Representative King says ‘Michelle Obama’s “Healthy and Hunger Free Kids Act” was interpreted by (USDA) Secretary Vilsack to be a directive that, because some kids are overweight, he would put every child on a diet.”
King’s proposed “No Hungry Kids Act” would repeal and prohibit “upper caloric limits.” The bill is co-sponsored by fellow Republican Congressman Tim Huelskamp of Kansas.
Kevin Concannon, USDA Under Secretary for Food, Nutrition and Consumer Services, recently told Brownfield Ag News there have always been calorie minimums for school meals and, now finally, maximums.
Concannon says, “We’re very pleased that this is a much better focused and sized set of meal standards now for very young children, children in the middle grades, and high school children. There are different minimum and maximum calorie amounts based on age and that’s as it should be, really.”
He says it’s important to remember that lunch is just one meal of the day. “The school meals aren’t intended to meet ALL of the calorie requirements of a child during the day. They are to supplement that. As it is, the noon meals should meet about a third of the calories, the nutrients also, that that child should consume,” says Concannon.
Still, critics point out that parents and children have complained that there aren’t enough calories offered, especially for active students, and that the students report they are being underfed.

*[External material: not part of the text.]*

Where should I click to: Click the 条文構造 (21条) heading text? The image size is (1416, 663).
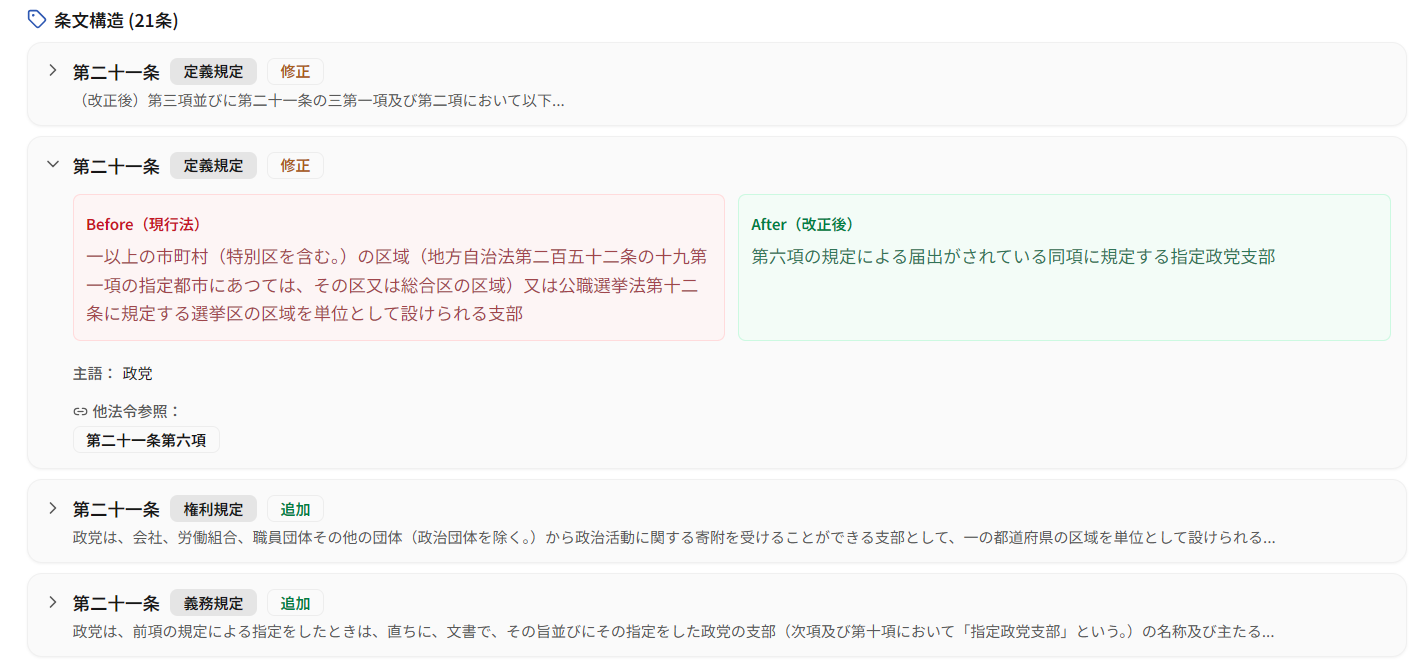116,20
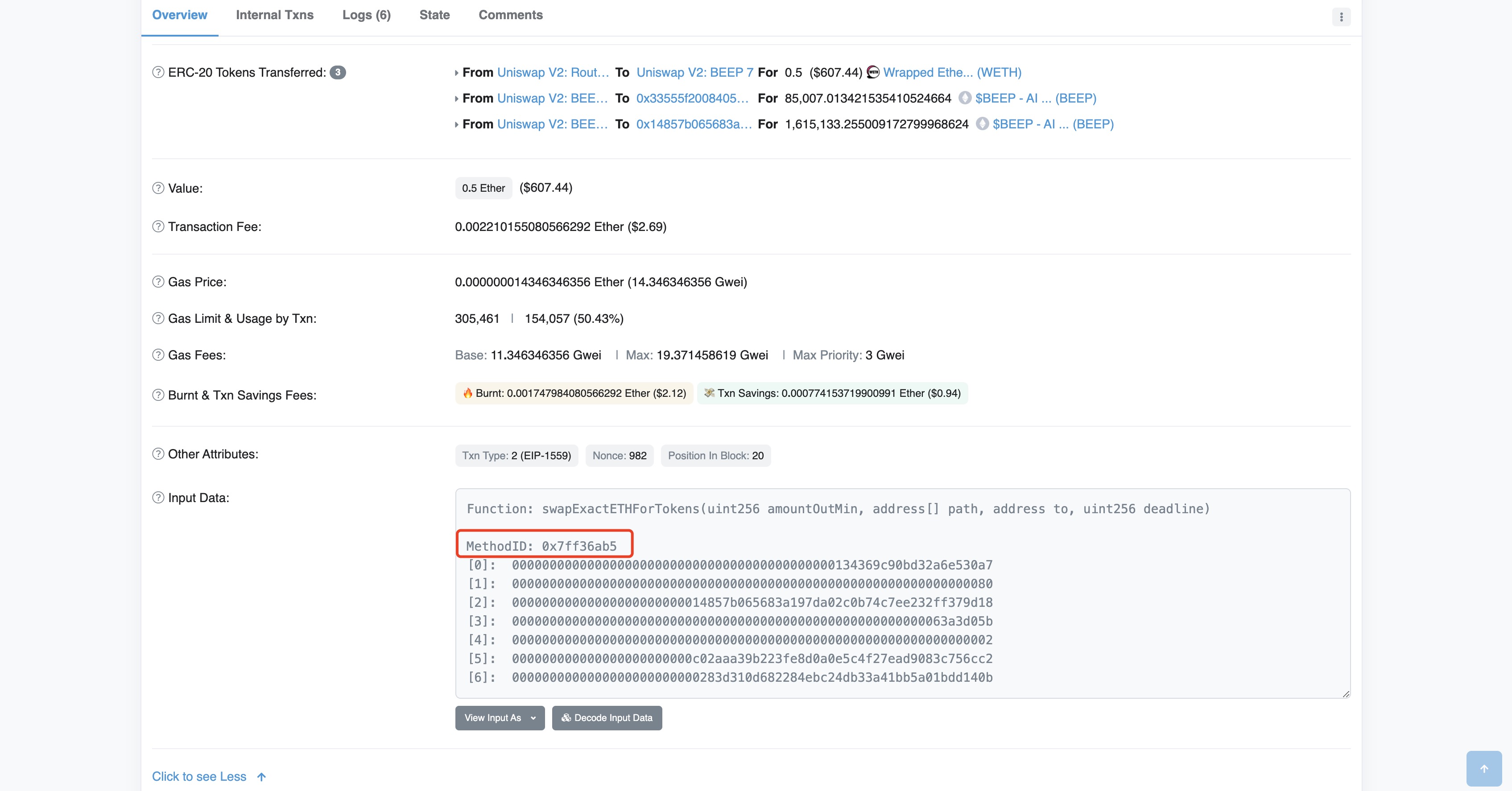
Task: Expand the first token transfer row arrow
Action: pyautogui.click(x=456, y=73)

Concannon says some schools participate in the National Snack program, which makes snacks available to students, but not all of them do.
On Monday, about 70 percent of the 830 students who normally take lunch at Mukwonago High School boycotted the lunch in protest of the new limits and the ten-cent increase in the price of the lunch to $2.50. District food service manager Pam Harris told the Milwaukee Journal Sentinel while she is a passionate as anyone about childhood obesity, “limiting calories in school lunch is not going to help the overweight kid. What happens at home is a major piece of that puzzle.” Mukwonago is just southwest of Milwaukee, Wisconsin.